Sensory Modulation Dysfunction (SMD) is characterized by an inability to consistently and accurately grade responses to sensory information. SMD, and specifically sensory over-responsivity (SOR), has been correlated with stress and anxiety in some developmentally delayed populations and has been associated with structures and functions of the hypothalamic-pituitary adrenal (HPA) axis. Recent attention has been given to HPA functioning in children with Attention Deficit Hyperactivity Disorder (ADHD), with a majority of studies identifying blunted or diminished cortisol patterns. In contrast, elevated cortisol has been associated with anxiety and anxious behaviors in both animal and human studies. The purpose of this study was to determine if SOR may be a contributing factor in determining stress reactivity patterns in children with ADHD or related to elevated levels of anxiety in this population.Twenty four children between the ages of six and ten with ADHD and 24 children without ADHD were recruited for this study. Parents completed a Revised Children's Manifest Anxiety Scale (RCMAS) with their child. Children in the ADHD group were divided into SOR (ADHDs) and non-SOR (ADHDt) groups using the Sensory Over-Responsivity Inventory (SensOR). All children participated in a Sensory Challenge Protocol. Two pre-challenge and seven post-challenge measures of salivary cortisol were taken. The relationship between SOR and anxiety was examined using an Analysis of Variance (ANOVA) and a Fishers exact test to look for differences among group medians and compare scores to clinical cut-off standard. Cortisol patterns were examined using a mixed-effects ANOVA to determine if stress reactivity was significantly different between groups.No baseline differences in salivary cortisol were found between groups.
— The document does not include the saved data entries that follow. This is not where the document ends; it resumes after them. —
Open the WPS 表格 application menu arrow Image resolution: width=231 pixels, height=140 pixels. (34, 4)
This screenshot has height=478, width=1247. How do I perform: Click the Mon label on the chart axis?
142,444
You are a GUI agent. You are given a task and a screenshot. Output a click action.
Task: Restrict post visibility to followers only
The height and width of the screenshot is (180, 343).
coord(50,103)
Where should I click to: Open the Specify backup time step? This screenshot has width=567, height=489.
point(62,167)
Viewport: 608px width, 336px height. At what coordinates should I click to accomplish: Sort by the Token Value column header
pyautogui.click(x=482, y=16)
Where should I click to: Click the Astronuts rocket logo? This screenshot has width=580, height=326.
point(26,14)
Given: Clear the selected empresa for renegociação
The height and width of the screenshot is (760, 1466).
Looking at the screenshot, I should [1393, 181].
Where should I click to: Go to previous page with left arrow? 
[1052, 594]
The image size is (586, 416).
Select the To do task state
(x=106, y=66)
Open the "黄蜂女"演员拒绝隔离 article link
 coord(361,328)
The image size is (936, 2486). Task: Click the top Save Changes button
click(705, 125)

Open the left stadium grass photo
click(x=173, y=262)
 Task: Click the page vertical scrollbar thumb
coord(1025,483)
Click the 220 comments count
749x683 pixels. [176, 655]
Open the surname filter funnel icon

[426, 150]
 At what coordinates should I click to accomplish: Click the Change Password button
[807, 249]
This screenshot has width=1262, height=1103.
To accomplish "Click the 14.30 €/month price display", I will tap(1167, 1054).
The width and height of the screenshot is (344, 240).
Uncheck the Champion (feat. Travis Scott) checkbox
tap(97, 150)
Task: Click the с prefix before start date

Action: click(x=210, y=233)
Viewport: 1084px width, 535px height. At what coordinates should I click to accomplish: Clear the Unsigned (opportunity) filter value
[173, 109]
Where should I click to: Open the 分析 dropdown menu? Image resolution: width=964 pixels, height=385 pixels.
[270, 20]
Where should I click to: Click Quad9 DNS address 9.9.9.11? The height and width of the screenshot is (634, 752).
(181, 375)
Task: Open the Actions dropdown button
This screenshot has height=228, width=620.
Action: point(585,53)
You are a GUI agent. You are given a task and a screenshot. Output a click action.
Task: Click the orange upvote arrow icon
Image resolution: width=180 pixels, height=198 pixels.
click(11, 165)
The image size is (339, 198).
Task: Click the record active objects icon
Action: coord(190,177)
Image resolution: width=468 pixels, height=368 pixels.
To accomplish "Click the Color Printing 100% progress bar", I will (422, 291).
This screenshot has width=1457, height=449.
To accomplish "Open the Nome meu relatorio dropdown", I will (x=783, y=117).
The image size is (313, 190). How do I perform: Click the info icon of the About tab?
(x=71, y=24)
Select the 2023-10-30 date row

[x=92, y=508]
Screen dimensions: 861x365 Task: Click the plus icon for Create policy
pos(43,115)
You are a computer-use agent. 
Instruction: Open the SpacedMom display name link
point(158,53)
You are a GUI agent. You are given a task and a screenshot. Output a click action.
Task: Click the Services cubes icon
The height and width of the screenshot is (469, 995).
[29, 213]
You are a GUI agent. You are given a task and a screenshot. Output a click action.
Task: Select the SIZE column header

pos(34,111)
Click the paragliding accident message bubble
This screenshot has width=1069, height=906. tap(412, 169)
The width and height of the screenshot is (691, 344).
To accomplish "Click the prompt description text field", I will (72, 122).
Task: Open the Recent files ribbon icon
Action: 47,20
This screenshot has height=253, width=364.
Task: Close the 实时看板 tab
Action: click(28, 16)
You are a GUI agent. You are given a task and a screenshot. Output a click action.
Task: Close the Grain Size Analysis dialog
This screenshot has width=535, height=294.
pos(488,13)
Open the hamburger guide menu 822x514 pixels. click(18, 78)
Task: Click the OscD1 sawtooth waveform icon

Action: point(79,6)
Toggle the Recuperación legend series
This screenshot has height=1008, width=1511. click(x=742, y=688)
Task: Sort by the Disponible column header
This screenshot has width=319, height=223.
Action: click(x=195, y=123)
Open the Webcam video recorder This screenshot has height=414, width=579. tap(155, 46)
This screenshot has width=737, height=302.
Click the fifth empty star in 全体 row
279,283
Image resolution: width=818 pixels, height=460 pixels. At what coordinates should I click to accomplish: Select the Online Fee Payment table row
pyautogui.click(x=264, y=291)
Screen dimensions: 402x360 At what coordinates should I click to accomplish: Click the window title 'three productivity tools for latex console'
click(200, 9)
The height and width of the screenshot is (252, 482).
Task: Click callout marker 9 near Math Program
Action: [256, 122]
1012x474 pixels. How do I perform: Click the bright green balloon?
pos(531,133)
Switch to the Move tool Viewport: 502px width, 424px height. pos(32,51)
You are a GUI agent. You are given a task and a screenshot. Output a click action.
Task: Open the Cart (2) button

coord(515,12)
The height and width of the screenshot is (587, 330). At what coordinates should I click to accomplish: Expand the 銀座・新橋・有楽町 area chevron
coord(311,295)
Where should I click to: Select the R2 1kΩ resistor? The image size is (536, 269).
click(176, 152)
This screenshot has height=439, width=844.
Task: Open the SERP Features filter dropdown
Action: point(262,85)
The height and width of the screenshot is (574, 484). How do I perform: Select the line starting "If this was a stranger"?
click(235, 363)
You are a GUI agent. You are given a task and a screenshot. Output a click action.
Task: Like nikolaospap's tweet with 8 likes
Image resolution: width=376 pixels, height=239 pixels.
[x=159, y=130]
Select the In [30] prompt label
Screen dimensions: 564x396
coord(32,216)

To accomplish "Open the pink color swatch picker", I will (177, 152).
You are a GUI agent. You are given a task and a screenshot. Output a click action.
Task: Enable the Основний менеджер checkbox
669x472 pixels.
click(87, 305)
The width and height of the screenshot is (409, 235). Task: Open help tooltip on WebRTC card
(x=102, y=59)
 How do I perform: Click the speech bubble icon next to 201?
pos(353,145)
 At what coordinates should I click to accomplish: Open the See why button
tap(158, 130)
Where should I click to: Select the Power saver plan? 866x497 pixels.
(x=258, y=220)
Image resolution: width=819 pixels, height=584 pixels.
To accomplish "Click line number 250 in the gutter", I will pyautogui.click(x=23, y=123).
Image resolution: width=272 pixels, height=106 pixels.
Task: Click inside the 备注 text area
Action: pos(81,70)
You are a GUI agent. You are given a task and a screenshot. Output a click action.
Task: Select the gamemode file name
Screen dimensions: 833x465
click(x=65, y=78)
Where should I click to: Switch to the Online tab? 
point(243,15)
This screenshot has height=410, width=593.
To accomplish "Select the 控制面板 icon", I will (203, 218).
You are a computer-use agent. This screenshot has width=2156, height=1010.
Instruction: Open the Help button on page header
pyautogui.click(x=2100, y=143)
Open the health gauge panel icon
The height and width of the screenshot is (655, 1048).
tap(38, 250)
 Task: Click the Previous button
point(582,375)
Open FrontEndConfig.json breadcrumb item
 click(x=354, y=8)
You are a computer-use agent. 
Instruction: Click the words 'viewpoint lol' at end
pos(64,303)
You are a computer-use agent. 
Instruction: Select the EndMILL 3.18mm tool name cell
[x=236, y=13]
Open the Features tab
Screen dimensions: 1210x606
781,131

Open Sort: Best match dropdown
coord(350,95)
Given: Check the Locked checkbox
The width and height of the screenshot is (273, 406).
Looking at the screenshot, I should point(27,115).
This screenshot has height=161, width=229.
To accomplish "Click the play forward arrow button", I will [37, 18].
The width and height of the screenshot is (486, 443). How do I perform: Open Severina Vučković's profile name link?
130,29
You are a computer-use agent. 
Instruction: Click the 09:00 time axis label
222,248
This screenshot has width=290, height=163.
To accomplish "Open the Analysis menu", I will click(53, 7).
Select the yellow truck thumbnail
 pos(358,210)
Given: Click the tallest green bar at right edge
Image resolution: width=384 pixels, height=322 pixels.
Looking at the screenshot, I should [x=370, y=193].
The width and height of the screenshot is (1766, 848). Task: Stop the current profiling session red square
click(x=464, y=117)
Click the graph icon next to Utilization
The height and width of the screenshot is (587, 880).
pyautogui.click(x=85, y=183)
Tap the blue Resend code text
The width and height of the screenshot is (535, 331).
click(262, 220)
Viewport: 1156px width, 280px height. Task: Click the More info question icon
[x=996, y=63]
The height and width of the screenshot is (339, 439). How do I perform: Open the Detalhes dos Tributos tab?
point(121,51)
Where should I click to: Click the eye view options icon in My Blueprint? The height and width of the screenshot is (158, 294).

In response to a sensory challenge, there was a borderline significant difference found between the ADHDt and ADHDs group (p=0.056) and a significant difference between ADHDt and the typical (p=0.014) group; with cortisol levels being significantly lower in the ADHDt group. Scores for total anxiety indicated that the ADHDs group was significantly more anxious than both the ADHDt and control group. These results indicate that SOR may alter the stress response in children with ADHD and contribute to increased anxiety in this population.